• **Task requirements**: Search the material for "link" and show all lines that contain it.

• **Data in this exercise**:
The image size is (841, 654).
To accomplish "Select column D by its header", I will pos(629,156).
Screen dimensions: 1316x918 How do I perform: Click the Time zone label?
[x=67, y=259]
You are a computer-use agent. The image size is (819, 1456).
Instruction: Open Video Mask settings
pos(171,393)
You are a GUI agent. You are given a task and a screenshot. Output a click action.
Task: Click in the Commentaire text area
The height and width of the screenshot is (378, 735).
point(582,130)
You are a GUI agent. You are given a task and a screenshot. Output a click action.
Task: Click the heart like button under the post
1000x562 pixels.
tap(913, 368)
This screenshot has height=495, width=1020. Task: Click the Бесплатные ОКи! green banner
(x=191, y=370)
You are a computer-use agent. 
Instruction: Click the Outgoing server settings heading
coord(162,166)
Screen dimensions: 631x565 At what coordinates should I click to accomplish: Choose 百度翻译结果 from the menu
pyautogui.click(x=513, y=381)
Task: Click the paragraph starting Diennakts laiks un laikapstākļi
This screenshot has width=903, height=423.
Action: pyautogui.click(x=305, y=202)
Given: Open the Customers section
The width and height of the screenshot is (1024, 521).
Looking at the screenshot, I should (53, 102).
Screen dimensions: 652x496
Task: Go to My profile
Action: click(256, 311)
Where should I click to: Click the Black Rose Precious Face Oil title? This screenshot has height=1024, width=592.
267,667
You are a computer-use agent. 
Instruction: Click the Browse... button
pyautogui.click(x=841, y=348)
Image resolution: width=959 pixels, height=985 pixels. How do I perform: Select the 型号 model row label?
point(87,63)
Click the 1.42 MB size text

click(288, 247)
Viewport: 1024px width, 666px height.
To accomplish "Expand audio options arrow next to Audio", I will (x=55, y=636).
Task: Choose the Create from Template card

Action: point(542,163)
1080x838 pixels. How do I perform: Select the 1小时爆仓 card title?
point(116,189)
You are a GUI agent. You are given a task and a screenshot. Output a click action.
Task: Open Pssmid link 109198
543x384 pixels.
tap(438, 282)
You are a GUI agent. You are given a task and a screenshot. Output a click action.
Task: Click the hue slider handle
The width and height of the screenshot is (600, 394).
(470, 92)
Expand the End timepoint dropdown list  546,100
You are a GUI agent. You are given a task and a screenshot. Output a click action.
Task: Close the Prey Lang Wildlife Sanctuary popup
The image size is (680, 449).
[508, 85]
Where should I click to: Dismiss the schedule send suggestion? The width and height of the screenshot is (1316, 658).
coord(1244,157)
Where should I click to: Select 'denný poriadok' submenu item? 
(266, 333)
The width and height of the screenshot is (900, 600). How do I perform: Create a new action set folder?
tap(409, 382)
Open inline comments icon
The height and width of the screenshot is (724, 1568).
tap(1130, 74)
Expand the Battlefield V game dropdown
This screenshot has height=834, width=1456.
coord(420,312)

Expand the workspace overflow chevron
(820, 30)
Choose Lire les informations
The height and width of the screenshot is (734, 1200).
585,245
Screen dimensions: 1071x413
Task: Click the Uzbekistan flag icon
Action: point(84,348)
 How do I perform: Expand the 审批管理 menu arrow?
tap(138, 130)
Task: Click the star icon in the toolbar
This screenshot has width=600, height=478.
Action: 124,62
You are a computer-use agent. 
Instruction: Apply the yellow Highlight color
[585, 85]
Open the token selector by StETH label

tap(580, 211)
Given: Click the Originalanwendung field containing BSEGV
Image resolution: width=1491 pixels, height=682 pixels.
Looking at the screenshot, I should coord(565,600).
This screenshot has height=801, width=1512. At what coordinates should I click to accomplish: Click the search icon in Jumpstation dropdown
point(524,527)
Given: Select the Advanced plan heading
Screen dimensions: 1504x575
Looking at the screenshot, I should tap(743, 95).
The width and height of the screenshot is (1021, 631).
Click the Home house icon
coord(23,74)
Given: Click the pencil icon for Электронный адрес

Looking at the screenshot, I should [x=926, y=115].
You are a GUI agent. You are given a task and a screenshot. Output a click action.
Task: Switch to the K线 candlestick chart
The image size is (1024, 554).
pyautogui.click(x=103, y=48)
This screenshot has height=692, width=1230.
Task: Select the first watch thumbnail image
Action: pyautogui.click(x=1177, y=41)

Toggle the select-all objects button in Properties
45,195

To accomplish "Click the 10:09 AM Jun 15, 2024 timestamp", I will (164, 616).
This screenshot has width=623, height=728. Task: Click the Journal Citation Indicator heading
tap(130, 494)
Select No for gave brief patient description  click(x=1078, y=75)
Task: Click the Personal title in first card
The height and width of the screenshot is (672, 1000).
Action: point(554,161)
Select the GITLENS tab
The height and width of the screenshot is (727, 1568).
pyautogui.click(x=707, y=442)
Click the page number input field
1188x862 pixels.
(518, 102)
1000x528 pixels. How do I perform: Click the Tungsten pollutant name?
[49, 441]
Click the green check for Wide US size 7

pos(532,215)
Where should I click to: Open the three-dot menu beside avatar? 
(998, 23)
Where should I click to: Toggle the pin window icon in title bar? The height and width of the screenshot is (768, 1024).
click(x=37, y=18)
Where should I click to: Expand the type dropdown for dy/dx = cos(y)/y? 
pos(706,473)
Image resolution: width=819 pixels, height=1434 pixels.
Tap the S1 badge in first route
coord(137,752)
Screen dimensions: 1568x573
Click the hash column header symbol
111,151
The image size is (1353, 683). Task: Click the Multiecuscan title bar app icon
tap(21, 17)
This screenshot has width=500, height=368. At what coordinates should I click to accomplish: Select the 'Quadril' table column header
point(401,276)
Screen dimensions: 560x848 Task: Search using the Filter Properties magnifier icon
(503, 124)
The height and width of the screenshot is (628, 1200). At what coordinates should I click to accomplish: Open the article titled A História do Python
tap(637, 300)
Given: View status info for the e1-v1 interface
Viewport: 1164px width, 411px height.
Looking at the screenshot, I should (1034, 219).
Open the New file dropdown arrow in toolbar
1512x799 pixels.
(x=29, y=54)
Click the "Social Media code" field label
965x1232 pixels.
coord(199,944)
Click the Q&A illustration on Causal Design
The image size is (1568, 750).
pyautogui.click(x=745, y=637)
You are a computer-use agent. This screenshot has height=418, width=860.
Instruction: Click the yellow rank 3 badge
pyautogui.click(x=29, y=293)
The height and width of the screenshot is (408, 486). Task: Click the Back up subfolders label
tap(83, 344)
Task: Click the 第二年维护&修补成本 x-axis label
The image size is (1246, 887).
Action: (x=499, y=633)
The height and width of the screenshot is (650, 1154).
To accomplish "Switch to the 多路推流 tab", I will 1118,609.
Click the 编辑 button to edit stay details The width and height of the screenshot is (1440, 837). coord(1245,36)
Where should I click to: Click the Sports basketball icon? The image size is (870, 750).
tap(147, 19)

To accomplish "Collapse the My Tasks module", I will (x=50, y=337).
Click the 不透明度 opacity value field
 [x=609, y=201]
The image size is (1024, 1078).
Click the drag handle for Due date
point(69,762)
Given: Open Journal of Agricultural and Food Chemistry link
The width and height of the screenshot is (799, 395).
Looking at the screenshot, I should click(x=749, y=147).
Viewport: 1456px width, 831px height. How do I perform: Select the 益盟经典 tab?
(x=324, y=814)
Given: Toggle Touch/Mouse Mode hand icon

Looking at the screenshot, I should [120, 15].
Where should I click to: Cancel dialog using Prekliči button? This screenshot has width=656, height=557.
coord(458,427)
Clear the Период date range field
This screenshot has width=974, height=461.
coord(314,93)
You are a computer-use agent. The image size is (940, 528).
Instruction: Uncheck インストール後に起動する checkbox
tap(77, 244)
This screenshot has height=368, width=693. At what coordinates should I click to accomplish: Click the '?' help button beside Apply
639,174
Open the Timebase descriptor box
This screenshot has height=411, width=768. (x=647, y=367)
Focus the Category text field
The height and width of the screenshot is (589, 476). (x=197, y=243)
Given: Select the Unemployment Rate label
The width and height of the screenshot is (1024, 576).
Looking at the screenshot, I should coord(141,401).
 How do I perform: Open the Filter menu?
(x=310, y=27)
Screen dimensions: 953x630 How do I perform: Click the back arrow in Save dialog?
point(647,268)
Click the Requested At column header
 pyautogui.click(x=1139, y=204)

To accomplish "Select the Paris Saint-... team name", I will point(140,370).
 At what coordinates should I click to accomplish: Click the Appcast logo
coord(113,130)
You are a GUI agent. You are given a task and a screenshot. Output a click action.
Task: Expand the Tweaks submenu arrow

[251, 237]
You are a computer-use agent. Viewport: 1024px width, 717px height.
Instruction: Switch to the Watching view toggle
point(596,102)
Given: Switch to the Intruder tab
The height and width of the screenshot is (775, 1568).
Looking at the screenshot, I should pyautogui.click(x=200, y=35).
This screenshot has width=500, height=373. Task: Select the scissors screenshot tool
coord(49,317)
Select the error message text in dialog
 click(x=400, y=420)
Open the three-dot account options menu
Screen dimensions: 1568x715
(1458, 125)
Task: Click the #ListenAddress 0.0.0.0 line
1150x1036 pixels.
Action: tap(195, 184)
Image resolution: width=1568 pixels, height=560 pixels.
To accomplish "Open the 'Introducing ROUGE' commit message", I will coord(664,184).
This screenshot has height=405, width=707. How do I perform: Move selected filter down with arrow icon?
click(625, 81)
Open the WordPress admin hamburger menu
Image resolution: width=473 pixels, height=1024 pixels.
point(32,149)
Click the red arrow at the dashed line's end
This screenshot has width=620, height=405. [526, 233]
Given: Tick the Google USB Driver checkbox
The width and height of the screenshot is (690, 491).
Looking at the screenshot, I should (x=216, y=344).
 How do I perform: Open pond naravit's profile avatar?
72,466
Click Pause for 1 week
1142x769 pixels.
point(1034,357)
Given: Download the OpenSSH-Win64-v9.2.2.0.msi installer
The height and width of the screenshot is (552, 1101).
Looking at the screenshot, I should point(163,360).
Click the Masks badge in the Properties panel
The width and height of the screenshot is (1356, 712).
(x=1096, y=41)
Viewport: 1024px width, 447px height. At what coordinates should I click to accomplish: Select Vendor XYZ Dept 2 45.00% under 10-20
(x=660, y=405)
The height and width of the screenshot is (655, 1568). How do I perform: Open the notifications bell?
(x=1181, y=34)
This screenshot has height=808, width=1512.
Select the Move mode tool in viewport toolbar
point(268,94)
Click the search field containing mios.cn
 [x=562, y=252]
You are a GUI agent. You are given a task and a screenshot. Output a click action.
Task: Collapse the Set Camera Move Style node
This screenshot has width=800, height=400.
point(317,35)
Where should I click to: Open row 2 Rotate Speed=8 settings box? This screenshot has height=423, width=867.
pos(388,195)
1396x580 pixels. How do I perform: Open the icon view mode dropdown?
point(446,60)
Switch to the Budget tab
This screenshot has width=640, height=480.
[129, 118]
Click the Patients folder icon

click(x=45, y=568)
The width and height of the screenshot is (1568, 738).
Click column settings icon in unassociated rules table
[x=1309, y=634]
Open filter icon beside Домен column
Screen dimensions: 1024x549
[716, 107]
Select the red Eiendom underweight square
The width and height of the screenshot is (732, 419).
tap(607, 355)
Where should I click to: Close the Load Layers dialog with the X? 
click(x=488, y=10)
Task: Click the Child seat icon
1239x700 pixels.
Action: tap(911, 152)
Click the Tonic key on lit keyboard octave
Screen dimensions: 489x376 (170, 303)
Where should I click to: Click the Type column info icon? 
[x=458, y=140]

• **Result**:
Task: Open Pssmid link 109198
Given: Open Journal of Agricultural and Food Chemistry link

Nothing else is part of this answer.